Aufgaben -
a) Stimmen die Aussagen (i), (ii) und (iii) mit dem Textauszug überein? Antworten Sie jeweils mit Ja oder Nein und zitieren Sie die entscheidenden Worte wörtlich. (i) Die große Familie des Autors stammt von mütterlicher Seite. (ii) Der Autor mochte alle seine Verwandten. (iii) In Tunesien stieß der Autor auf verschlossene Türen.
b) Welchen Beruf übte der Autor laut Textauszug aus?
c) Erklären Sie bitte anhand des Textauszugs, warum der Autor ins Ausland ging.

Textauszug -
Familie

Der Diaspora-Blues

von Eldad Beck

Gott, die Natur und die Geschichte wollten, dass ich eine große Familie habe. Von mütterlicher Seite. Fast die gesamte andere Seite wurde von den Nazis vernichtet. Als Kind spürte ich aber kaum das Fehlen dieses Teils, da ich sowieso genug Tanten, Cousins und andere Sorten von Verwandten um mich hatte. Es gab so viele Verwandte, dass ich bis heute nicht genau weiß, wie sie alle heißen und welche Verbindung zwischen uns besteht. Manche mochte ich überhaupt nicht. Aber: Familie bleibt Familie. Man kann sich Verwandte nicht aussuchen.
Irgendwann reichte mir meine große Familie: die Hochzeiten, die Barmizwas, die Erbstreitigkeiten, die unendlichen politischen Diskussionen. Ich wollte meine Ruhe haben und ging ins Ausland. Aber durch meine Tätigkeit als Journalist fand ich immer den Weg zur größe- ren »Familie«: zu den jüdischen Gemeinden. In Frankreich, Großbritannien, den USA, Österreich, sogar in Tunesien und Marokko fand ich immer offene Türen. Bis ich nach Deutschland kam.

Inhalt des Datensatzes -
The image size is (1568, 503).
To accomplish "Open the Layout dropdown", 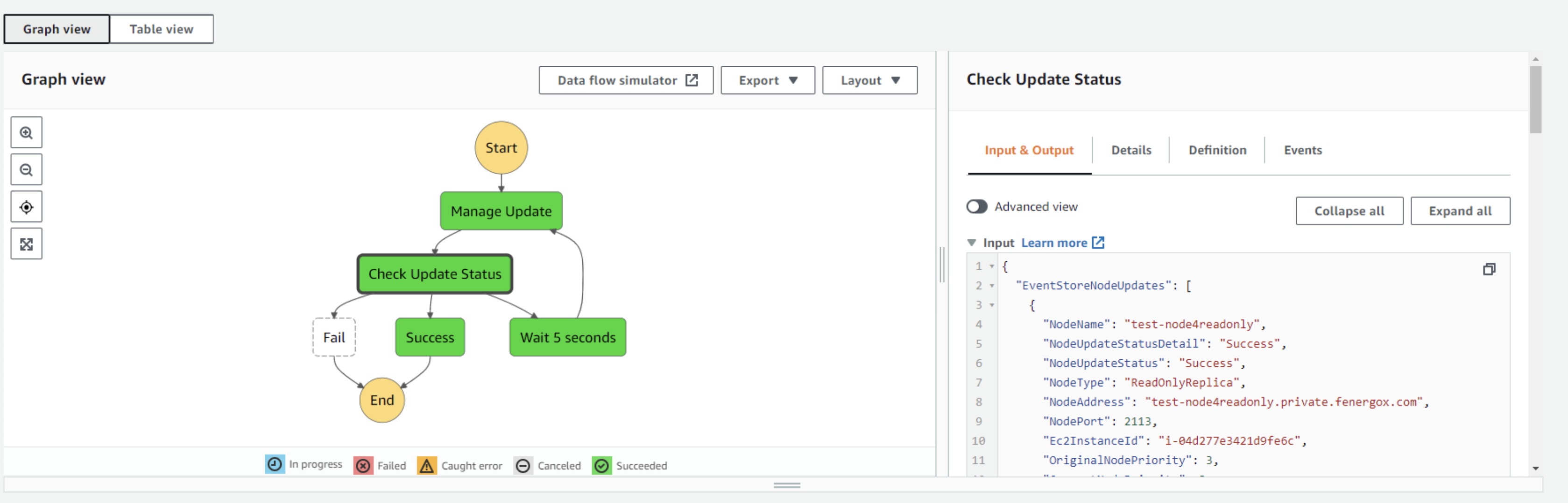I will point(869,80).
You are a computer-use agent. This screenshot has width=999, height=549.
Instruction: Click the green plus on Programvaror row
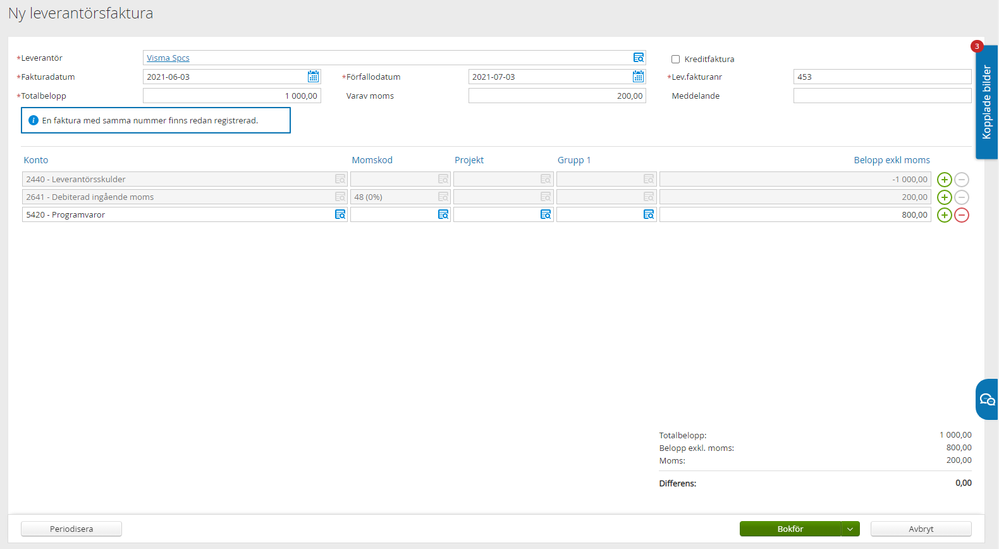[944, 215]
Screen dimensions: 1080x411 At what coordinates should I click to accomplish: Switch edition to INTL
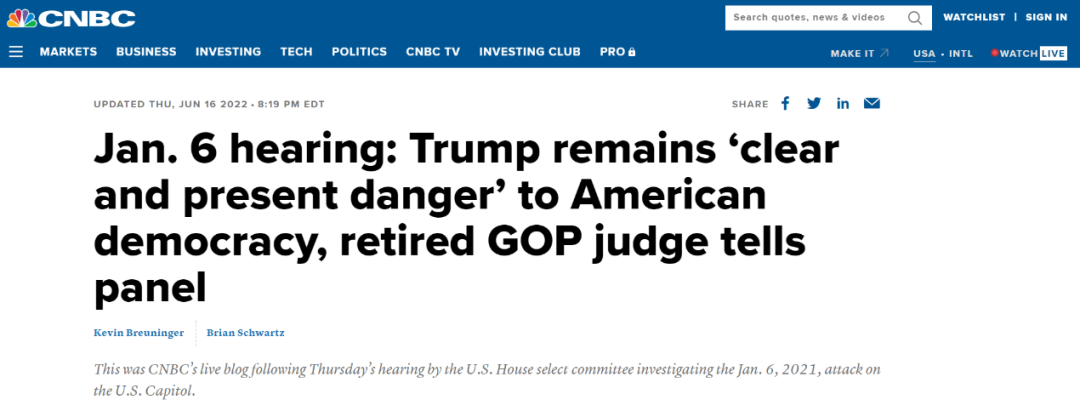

Lösungen -
a)
(i) Ja: „Von mütterlicher Seite.“
(ii) Nein: „Manche mochte ich überhaupt nicht.“
(iii) Nein: „In Frankreich, Großbritannien, den USA, Österreich, sogar in Tunesien und Marokko fand ich immer offene Türen.“

b) Er war als Journalist tätig.

c) Irgendwann reichte ihm seine große Familie mit ihren Hochzeiten, Barmizwas, Erbstreitigkeiten und unendlichen politischen Diskussionen. Er wollte seine Ruhe haben.